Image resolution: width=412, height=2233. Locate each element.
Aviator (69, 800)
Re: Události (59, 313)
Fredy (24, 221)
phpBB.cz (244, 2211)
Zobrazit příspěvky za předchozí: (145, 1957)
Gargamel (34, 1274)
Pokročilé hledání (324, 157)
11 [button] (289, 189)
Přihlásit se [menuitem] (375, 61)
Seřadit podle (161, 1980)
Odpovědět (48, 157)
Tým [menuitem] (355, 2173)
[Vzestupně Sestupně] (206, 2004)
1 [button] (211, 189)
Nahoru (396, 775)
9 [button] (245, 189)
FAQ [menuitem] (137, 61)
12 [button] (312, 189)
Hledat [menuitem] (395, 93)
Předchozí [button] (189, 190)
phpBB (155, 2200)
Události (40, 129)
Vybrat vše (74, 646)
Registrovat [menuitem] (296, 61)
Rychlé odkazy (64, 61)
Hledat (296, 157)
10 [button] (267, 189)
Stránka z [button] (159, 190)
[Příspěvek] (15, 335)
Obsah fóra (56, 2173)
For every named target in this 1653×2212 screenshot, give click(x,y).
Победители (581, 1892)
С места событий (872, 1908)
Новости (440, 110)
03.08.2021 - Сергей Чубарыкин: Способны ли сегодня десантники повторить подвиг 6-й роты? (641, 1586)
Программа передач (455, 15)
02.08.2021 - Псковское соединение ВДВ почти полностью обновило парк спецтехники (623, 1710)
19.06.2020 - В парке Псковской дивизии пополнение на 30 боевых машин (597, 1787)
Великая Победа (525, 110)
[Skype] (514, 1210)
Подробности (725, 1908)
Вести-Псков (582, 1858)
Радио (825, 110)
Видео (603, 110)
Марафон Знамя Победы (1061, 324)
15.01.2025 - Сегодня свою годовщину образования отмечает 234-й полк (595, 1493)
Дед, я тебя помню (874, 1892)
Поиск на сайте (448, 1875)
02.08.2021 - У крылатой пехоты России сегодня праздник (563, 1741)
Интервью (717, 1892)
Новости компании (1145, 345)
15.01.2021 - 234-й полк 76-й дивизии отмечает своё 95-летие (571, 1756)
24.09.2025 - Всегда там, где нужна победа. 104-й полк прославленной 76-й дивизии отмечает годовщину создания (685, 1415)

-*-

- [Task instructions] Working from the records above, write out verbatim only the lines from the line containing "Re: Události (59, 313)" through the line containing "[Vzestupně Sestupně] (206, 2004)".

- [Response below]
Re: Události (59, 313)
Fredy (24, 221)
phpBB.cz (244, 2211)
Zobrazit příspěvky za předchozí: (145, 1957)
Gargamel (34, 1274)
Pokročilé hledání (324, 157)
11 [button] (289, 189)
Přihlásit se [menuitem] (375, 61)
Seřadit podle (161, 1980)
Odpovědět (48, 157)
Tým [menuitem] (355, 2173)
[Vzestupně Sestupně] (206, 2004)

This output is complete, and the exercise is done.